Crédit Photo. Mahamat Idriss Deby. Wikimedia commons
Simulacre de dialogue
Avant le DNIS, un pré-dialogue avait été instauré, avec les groupes politico-militaires, à Doha au Qatar. Les résultats décevants donnaient un aperçu des motivations de la junte au pouvoir.
Par exemple, la question de l’armée n’a quasiment pas été abordée. Pourtant elle joue un rôle décisif dans la politique du pays. Déby père s’était assuré une longévité au pouvoir exceptionnelle grâce à son contrôle. Il l’a transformé en garde prétorienne avec un état-major et des régiments d’élite composés sur des bases ethniques. Déby a fait des soldats tchadiens les supplétifs des forces armées de la France lors de ses interventions au Sahel, se rendant ainsi indispensable.
En fait le DNIS n’avait qu’une fonction : avaliser le pouvoir du fils Déby. Désormais, ce dernier aura la possibilité de se présenter aux futures élections présidentielles, en contradiction avec les préconisations de l’Union africaine ; la période de transition est allongée de 24 mois ; le Comité militaire de transition est dissout, laissant à Mahamat Déby carte blanche pour diriger le pays.
Des opposants au secours de Déby
Le DNIS a profondément restructuré l’espace politique du Tchad. Ainsi, on a pu voir des opposants rallier le camp Déby. Parmi eux, Gali Gatta Ngothé, député de l’opposition, qui a présidé le DNIS, et Saleh Kebzabo, opposant historique, qui vient d’accepter le poste de Premier ministre d’un nouveau gouvernement qui se veut d’union nationale. Cela ne sera pas la première fois que des adversaires rejoignent le clan Déby pour en partir quelques années, parfois quelques mois, plus tard, une fois leur fonction de faire-valoir devenue inutile. Kebzabo, en cela, est une pièce maîtresse.

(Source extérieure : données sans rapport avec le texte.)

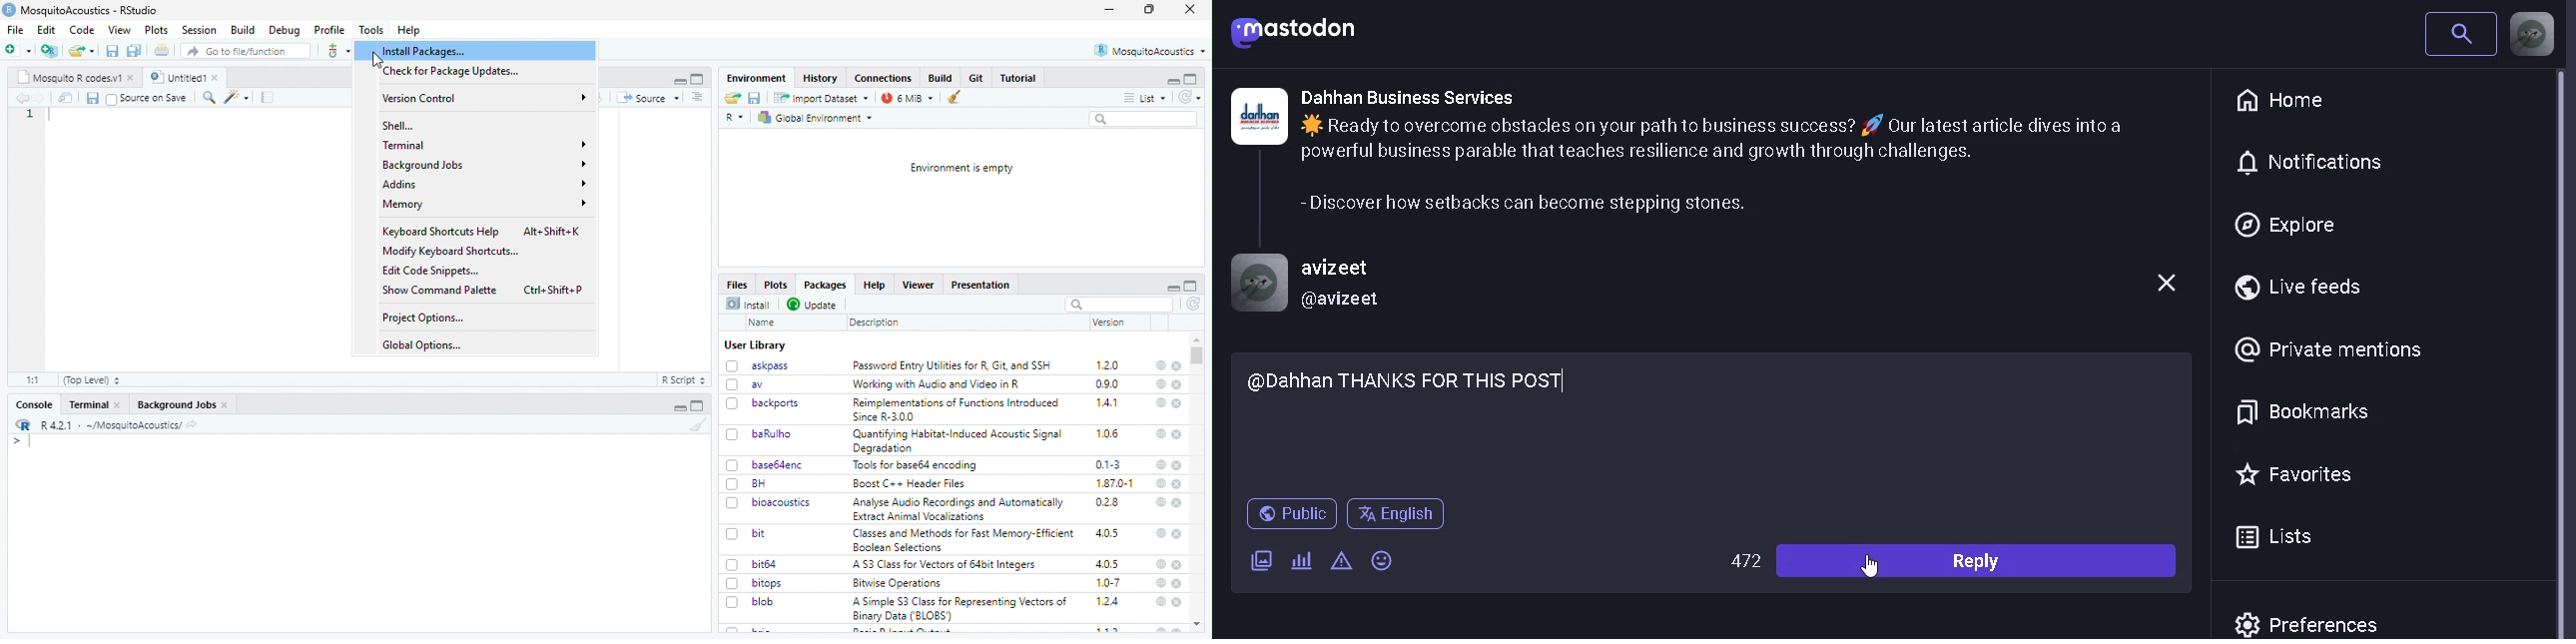  What do you see at coordinates (735, 565) in the screenshot?
I see `checkbox` at bounding box center [735, 565].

Avec sa notoriété et son carnet d’adresses étoffé, il permettra à Mahamat Déby d’obtenir les bonnes grâces de l’Union africaine et plus largement du camp occidental — en dépit de ses reniements lors de son arrivé au pouvoir.
Les opposants qui le sont restés, les politico-militaires du FACT (Front pour l’alternance et la concorde au Tchad) et de la CNCR (Coordination nationale pour le changement et la réforme), trouvent ainsi justifiés le boycott du DNIS et la poursuite de la lutte armée. Les dizaines d’organisations de la société civile et politique comme la coalition Wakit Tamma (que l’on pourrait traduire par « l’Heure est arrivée ») ou le parti les Transformateurs appellent à une mobilisation pour un Tchad qui soit vraiment un État de droit [1].
Un silence complice
La France s’est refusée à condamner le putsch de Mahamat Déby, contrairement à ce qu’elle a fait pour le Mali, le Burkina Faso ou la Guinée qui ont connu pareille situation, au motif que le Tchad était un cas particulier. La particularité conférée au Tchad s’explique par son rôle dans la lutte contre les djihadistes. Cet État pétrolier engouffre de 30 à 40 % de ses ressources dans une armée qui compte près de 50 000 personnes pour une population de 16 millions d’habitantEs. Cette armée pléthorique a une double fonction, protéger le régime en place contre les rebellions armées à l’intérieur du Tchad, et participer dans la région à la lutte contre le terrorisme. Ainsi les troupes tchadiennes étaient au Mali avec les Français dans le cadre de l’opération Serval, au Cameroun et au Nigeria contre Boko Haram et participent au G5 au Sahel. La mise à disposition de soldats aguerris, notamment dans les combats sahéliens, est un atout précieux pour la France. D’autant qu’ils sont toujours en première ligne, enregistrant de nombreuses pertes dans leurs rangs. On comprend ainsi la grande mansuétude de la France vis-à-vis du nouveau pouvoir tchadien considéré comme essentiel pour la stabilité du pays, et tant pis si elle se fait au détriment des besoins les plus élémentaires des populations.